Workers return errors that trigger restart policies:

```rust
#[async_trait]
impl Worker for MyWorker {
    type Error = MyError;

    async fn run(&mut self) -> Result<(), Self::Error> {
        match self.do_work().await {
            Ok(_) => Ok(()), // Normal termination
            Err(e) => Err(e), // Triggers restart based on policy
        }
    }
}
```

## Structured Logging

Ash Flare uses `slog` for structured logging.

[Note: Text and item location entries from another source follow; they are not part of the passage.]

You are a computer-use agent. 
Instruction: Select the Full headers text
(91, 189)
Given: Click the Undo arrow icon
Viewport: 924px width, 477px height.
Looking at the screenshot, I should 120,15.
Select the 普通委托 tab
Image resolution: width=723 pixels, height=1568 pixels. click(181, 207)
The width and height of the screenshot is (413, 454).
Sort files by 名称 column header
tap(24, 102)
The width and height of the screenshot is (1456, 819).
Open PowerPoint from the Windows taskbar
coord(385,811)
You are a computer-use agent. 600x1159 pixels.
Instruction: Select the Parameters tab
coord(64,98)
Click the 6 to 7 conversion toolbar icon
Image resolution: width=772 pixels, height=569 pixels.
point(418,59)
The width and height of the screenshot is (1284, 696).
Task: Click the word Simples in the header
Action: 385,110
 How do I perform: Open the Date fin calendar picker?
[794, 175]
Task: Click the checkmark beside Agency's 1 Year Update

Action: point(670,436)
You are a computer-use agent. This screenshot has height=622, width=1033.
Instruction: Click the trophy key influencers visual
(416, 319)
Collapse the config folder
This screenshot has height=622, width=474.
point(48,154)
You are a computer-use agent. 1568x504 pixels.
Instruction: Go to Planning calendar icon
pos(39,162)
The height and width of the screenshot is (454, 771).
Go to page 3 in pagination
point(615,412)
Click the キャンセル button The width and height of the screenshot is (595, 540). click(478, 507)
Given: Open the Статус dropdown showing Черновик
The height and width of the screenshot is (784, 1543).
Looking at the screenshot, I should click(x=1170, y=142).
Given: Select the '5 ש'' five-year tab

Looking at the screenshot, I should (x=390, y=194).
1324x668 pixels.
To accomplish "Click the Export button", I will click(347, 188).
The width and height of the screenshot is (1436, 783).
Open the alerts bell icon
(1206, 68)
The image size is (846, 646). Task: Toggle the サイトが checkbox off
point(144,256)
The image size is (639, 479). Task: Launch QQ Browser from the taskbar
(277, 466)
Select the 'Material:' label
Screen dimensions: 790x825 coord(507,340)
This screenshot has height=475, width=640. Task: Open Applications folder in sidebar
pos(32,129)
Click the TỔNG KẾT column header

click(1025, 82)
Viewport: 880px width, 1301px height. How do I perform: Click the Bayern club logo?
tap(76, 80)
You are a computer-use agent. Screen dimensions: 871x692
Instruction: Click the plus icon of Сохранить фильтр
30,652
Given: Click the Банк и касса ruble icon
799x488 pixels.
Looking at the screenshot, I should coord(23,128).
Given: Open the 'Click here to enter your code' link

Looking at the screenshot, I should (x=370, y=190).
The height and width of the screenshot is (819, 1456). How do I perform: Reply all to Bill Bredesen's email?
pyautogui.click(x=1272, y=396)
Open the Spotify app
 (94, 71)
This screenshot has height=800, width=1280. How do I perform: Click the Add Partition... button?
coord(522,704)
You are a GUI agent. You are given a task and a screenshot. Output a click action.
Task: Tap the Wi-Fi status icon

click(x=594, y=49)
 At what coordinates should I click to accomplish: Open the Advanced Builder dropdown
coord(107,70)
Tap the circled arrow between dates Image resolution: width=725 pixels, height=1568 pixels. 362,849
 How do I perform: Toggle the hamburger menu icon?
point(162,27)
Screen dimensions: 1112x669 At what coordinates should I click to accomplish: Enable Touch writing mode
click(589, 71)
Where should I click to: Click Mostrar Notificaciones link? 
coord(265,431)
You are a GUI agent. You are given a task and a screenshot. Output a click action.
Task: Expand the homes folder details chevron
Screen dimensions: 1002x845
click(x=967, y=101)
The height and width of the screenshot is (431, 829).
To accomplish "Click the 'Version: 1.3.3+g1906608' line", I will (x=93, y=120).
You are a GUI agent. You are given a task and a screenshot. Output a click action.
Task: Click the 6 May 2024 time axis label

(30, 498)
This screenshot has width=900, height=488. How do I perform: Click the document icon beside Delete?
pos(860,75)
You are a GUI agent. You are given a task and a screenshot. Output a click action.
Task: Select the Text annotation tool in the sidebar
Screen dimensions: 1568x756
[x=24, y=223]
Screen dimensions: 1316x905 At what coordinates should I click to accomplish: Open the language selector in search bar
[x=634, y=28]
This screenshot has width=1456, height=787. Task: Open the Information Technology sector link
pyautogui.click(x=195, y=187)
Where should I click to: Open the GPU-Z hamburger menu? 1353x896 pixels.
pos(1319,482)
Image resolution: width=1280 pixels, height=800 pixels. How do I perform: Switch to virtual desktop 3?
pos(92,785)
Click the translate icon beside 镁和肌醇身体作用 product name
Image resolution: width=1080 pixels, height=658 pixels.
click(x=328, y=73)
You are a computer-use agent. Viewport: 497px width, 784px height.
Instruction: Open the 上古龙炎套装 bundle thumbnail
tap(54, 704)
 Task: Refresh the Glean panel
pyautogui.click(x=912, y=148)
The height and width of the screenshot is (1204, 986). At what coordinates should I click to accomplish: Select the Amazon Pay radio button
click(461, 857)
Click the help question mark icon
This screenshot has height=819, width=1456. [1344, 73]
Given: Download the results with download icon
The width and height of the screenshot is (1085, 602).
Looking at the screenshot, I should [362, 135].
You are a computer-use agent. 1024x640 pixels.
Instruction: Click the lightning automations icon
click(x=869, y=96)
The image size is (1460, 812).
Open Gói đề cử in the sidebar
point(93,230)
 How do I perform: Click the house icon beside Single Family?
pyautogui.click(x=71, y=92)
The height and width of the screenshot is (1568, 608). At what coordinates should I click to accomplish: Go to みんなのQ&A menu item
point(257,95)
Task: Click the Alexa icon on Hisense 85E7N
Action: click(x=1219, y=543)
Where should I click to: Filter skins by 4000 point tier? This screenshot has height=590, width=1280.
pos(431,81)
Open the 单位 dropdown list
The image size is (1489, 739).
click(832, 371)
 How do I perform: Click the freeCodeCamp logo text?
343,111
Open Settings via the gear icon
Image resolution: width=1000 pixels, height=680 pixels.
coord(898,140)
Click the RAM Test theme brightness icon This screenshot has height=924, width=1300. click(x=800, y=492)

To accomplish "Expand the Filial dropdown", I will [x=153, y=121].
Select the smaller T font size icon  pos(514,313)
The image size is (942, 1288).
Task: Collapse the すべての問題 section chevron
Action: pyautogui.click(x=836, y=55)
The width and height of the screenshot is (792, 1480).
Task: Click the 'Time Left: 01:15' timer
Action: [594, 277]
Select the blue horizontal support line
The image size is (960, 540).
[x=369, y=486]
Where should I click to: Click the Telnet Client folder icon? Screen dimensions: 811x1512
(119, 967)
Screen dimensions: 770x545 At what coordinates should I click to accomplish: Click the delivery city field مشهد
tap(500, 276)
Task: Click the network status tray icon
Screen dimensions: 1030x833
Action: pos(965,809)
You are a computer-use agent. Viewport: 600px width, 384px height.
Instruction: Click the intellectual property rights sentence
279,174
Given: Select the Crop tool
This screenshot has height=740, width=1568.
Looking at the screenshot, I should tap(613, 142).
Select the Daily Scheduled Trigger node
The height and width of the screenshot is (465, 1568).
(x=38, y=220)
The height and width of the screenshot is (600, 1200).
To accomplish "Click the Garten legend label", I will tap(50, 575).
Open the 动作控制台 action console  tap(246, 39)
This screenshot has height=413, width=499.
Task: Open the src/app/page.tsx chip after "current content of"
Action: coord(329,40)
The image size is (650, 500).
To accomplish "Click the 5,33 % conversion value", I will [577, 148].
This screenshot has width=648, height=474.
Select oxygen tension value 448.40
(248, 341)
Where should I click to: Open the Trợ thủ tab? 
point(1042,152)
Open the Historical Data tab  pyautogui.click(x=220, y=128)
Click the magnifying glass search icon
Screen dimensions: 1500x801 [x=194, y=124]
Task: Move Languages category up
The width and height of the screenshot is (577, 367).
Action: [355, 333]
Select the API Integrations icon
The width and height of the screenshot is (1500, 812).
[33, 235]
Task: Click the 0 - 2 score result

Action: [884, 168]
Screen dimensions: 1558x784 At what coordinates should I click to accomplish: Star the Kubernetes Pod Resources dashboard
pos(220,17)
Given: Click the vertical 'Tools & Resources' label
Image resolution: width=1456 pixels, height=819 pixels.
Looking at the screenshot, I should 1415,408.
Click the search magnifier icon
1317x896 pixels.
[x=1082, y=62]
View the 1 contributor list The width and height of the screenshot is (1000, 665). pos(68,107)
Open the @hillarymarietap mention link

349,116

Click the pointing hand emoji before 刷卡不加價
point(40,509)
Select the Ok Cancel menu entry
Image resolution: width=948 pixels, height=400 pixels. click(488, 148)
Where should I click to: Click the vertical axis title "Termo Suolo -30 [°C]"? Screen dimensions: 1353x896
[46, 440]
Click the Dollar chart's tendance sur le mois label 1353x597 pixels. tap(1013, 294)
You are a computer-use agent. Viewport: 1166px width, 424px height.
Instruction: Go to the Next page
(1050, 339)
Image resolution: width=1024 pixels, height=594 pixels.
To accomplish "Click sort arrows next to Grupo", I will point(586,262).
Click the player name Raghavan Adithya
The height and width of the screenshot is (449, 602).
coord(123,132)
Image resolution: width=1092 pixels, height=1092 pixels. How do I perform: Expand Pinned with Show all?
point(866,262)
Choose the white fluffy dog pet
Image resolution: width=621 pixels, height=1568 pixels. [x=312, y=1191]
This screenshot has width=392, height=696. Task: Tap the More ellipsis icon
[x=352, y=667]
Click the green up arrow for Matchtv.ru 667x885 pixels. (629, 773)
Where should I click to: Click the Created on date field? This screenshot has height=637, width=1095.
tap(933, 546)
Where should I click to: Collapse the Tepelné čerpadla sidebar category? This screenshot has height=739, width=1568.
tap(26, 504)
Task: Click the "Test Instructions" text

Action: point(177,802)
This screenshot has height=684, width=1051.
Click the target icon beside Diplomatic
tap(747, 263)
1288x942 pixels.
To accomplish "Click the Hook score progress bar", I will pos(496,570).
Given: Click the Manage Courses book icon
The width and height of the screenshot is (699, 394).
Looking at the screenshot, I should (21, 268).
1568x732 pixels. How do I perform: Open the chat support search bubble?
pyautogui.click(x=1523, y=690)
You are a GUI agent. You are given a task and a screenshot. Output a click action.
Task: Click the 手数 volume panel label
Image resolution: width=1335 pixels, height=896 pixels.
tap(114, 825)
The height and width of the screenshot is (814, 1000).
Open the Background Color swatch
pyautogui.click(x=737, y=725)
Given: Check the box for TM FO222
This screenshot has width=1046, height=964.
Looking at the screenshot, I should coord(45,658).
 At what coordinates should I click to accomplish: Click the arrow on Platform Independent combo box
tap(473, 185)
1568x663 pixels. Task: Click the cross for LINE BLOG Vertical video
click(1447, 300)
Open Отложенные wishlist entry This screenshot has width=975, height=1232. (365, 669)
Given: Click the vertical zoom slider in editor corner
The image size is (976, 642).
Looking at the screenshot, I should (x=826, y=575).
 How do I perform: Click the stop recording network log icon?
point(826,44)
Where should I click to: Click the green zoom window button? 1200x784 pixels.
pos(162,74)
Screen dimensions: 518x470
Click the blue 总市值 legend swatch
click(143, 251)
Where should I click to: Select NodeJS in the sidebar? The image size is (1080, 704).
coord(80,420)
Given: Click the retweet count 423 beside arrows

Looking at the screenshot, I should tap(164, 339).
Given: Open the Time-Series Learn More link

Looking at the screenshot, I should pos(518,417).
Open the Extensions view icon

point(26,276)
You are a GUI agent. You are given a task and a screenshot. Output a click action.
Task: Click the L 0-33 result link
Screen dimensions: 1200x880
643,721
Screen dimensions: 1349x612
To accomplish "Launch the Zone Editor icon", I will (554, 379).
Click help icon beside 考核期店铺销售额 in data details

To see logs, set up a global logger:

```rust
use slog::{Drain, Logger, o};
use slog_async::Async;
use slog_term::{FullFormat, TermDecorator};

fn main() {
    // Set up logger
    let decorator = TermDecorator::new().build();
    let drain = FullFormat::new(decorator).build().fuse();
    let drain = Async::new(drain).build().fuse();
    let logger = Logger::root(drain, o!());
    
    // Set as global logger
    let _guard = slog_scope::set_global_logger(logger);
    
    // Your supervision tree code here...
}
```

Logs include structured data for easy filtering:

```text
INFO server listening on tcp; address: "127.0.0.1:8080"
DEBUG child terminated; supervisor: "root", child: "worker-1", reason: Normal
ERROR restart intensity exceeded, shutting down; supervisor: "root"
```

## Examples

Check the `examples/` directory for more:

- `counter.rs` - Basic supervisor with multiple workers
- `start_link_demo.rs` - Linked child startup with initialization handshake
- `mailbox_p2p.rs` - Peer-to-peer worker communication with mailboxes
- `mailbox_pool.rs` - Worker pool sharing a mailbox
- `mailbox_macro.rs` - Using the mailbox worker macro
- `distributed.rs` - Network-distributed supervisors
- `super_tree.rs` - Complex nested supervision trees
- `interactive_demo.rs` - Interactive supervisor management

Run an example:

```bash
cargo run --example counter
cargo run --example start_link_demo
cargo run --example mailbox_p2p
```

## License

MIT License - see [LICENSE](LICENSE) file for details.

## Acknowledgments

Inspired by Erlang/OTP's in some way.

Some code generated with the help of AI tools.